• [What you need to do]:
Every record is to be restated exactly, with nothing left out.

• [Exercise input]:
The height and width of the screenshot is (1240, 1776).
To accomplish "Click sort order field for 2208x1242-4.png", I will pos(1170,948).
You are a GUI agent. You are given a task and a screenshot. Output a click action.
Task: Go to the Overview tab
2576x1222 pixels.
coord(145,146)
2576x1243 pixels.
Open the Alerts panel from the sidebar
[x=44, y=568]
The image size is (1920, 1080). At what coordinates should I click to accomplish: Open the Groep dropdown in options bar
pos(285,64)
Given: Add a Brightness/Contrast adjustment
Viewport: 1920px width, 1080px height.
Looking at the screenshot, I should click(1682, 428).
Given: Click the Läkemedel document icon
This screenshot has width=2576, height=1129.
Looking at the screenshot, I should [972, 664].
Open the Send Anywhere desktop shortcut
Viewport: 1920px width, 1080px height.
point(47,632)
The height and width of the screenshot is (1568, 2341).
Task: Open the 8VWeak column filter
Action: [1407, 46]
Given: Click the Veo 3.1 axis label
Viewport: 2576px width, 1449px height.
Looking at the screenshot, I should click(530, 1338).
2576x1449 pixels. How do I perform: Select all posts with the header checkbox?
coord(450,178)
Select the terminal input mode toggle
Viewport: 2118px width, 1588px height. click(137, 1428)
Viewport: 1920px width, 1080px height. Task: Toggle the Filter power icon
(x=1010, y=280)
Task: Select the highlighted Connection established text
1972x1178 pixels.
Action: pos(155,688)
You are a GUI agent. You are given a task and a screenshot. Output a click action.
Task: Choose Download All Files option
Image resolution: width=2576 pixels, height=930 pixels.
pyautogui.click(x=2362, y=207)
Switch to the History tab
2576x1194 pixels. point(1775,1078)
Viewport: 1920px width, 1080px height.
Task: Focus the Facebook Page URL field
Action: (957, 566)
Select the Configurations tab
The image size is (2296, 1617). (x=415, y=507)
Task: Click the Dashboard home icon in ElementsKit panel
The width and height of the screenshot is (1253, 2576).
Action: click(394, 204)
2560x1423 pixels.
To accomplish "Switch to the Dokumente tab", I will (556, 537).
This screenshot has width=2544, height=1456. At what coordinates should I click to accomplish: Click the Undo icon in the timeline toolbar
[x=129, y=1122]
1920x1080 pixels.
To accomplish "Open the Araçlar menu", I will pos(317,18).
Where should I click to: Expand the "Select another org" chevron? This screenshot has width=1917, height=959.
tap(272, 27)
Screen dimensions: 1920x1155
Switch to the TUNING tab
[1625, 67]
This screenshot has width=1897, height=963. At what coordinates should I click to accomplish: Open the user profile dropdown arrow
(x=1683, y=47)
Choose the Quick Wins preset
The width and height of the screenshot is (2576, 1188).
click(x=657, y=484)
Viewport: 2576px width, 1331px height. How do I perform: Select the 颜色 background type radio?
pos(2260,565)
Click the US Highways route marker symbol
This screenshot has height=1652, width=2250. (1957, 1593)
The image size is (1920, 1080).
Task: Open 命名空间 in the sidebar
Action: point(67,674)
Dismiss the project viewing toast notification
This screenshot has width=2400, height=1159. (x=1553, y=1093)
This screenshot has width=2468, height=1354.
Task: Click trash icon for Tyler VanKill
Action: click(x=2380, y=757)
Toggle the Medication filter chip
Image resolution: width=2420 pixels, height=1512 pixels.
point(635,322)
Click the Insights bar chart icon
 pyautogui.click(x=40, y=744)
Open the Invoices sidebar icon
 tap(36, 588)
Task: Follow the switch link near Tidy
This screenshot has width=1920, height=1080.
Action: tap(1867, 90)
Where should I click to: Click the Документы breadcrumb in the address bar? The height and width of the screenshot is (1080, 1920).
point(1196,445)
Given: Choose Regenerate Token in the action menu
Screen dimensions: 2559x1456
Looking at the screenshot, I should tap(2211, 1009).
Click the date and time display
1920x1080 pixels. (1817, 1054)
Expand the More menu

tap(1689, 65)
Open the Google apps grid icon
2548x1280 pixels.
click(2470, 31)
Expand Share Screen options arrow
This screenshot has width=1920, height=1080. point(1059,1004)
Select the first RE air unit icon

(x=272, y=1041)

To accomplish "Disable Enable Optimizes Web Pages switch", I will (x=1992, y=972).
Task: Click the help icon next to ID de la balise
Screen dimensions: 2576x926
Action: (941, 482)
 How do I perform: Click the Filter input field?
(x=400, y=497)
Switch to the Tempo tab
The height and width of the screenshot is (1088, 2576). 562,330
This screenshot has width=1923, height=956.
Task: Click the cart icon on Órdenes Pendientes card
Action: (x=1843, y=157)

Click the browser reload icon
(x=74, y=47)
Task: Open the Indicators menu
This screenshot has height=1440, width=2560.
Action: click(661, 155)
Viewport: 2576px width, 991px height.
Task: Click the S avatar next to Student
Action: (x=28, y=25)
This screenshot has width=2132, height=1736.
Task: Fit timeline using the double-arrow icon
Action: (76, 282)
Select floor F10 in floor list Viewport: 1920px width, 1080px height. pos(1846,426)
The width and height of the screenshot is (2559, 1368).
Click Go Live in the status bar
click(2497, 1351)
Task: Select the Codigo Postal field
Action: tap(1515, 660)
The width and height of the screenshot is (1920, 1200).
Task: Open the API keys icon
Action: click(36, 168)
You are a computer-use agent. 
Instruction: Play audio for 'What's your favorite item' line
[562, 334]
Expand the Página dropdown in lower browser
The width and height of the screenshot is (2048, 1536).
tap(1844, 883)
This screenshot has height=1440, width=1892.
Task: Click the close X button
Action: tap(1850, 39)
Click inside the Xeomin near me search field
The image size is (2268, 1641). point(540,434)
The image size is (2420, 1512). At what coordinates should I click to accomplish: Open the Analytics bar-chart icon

• [Task output]:
The height and width of the screenshot is (1240, 1776).
To accomplish "Click sort order field for 2208x1242-4.png", I will pos(1170,948).
You are a GUI agent. You are given a task and a screenshot. Output a click action.
Task: Go to the Overview tab
2576x1222 pixels.
coord(145,146)
2576x1243 pixels.
Open the Alerts panel from the sidebar
[x=44, y=568]
The image size is (1920, 1080). At what coordinates should I click to accomplish: Open the Groep dropdown in options bar
pos(285,64)
Given: Add a Brightness/Contrast adjustment
Viewport: 1920px width, 1080px height.
Looking at the screenshot, I should click(1682, 428).
Given: Click the Läkemedel document icon
This screenshot has width=2576, height=1129.
Looking at the screenshot, I should [972, 664].
Open the Send Anywhere desktop shortcut
Viewport: 1920px width, 1080px height.
point(47,632)
The height and width of the screenshot is (1568, 2341).
Task: Open the 8VWeak column filter
Action: [1407, 46]
Given: Click the Veo 3.1 axis label
Viewport: 2576px width, 1449px height.
Looking at the screenshot, I should click(530, 1338).
2576x1449 pixels. How do I perform: Select all posts with the header checkbox?
coord(450,178)
Select the terminal input mode toggle
Viewport: 2118px width, 1588px height. click(137, 1428)
Viewport: 1920px width, 1080px height. Task: Toggle the Filter power icon
(x=1010, y=280)
Task: Select the highlighted Connection established text
1972x1178 pixels.
Action: pos(155,688)
You are a GUI agent. You are given a task and a screenshot. Output a click action.
Task: Choose Download All Files option
Image resolution: width=2576 pixels, height=930 pixels.
pyautogui.click(x=2362, y=207)
Switch to the History tab
2576x1194 pixels. point(1775,1078)
Viewport: 1920px width, 1080px height.
Task: Focus the Facebook Page URL field
Action: (957, 566)
Select the Configurations tab
The image size is (2296, 1617). (x=415, y=507)
Task: Click the Dashboard home icon in ElementsKit panel
The width and height of the screenshot is (1253, 2576).
Action: click(394, 204)
2560x1423 pixels.
To accomplish "Switch to the Dokumente tab", I will (556, 537).
This screenshot has width=2544, height=1456. At what coordinates should I click to accomplish: Click the Undo icon in the timeline toolbar
[x=129, y=1122]
1920x1080 pixels.
To accomplish "Open the Araçlar menu", I will pos(317,18).
Where should I click to: Expand the "Select another org" chevron? This screenshot has width=1917, height=959.
tap(272, 27)
Screen dimensions: 1920x1155
Switch to the TUNING tab
[1625, 67]
This screenshot has width=1897, height=963. At what coordinates should I click to accomplish: Open the user profile dropdown arrow
(x=1683, y=47)
Choose the Quick Wins preset
The width and height of the screenshot is (2576, 1188).
click(x=657, y=484)
Viewport: 2576px width, 1331px height. How do I perform: Select the 颜色 background type radio?
pos(2260,565)
Click the US Highways route marker symbol
This screenshot has height=1652, width=2250. (1957, 1593)
The image size is (1920, 1080).
Task: Open 命名空间 in the sidebar
Action: point(67,674)
Dismiss the project viewing toast notification
This screenshot has width=2400, height=1159. (x=1553, y=1093)
This screenshot has width=2468, height=1354.
Task: Click trash icon for Tyler VanKill
Action: click(x=2380, y=757)
Toggle the Medication filter chip
Image resolution: width=2420 pixels, height=1512 pixels.
point(635,322)
Click the Insights bar chart icon
 pyautogui.click(x=40, y=744)
Open the Invoices sidebar icon
 tap(36, 588)
Task: Follow the switch link near Tidy
This screenshot has width=1920, height=1080.
Action: tap(1867, 90)
Where should I click to: Click the Документы breadcrumb in the address bar? The height and width of the screenshot is (1080, 1920).
point(1196,445)
Given: Choose Regenerate Token in the action menu
Screen dimensions: 2559x1456
Looking at the screenshot, I should tap(2211, 1009).
Click the date and time display
1920x1080 pixels. (1817, 1054)
Expand the More menu

tap(1689, 65)
Open the Google apps grid icon
2548x1280 pixels.
click(2470, 31)
Expand Share Screen options arrow
This screenshot has width=1920, height=1080. point(1059,1004)
Select the first RE air unit icon

(x=272, y=1041)

To accomplish "Disable Enable Optimizes Web Pages switch", I will (x=1992, y=972).
Task: Click the help icon next to ID de la balise
Screen dimensions: 2576x926
Action: (941, 482)
 How do I perform: Click the Filter input field?
(x=400, y=497)
Switch to the Tempo tab
The height and width of the screenshot is (1088, 2576). 562,330
This screenshot has width=1923, height=956.
Task: Click the cart icon on Órdenes Pendientes card
Action: (x=1843, y=157)

Click the browser reload icon
(x=74, y=47)
Task: Open the Indicators menu
This screenshot has height=1440, width=2560.
Action: click(661, 155)
Viewport: 2576px width, 991px height.
Task: Click the S avatar next to Student
Action: (x=28, y=25)
This screenshot has width=2132, height=1736.
Task: Fit timeline using the double-arrow icon
Action: (76, 282)
Select floor F10 in floor list Viewport: 1920px width, 1080px height. pos(1846,426)
The width and height of the screenshot is (2559, 1368).
Click Go Live in the status bar
click(2497, 1351)
Task: Select the Codigo Postal field
Action: tap(1515, 660)
The width and height of the screenshot is (1920, 1200).
Task: Open the API keys icon
Action: click(36, 168)
You are a computer-use agent. 
Instruction: Play audio for 'What's your favorite item' line
[562, 334]
Expand the Página dropdown in lower browser
The width and height of the screenshot is (2048, 1536).
tap(1844, 883)
This screenshot has height=1440, width=1892.
Task: Click the close X button
Action: tap(1850, 39)
Click inside the Xeomin near me search field
The image size is (2268, 1641). point(540,434)
The image size is (2420, 1512). At what coordinates should I click to accomplish: Open the Analytics bar-chart icon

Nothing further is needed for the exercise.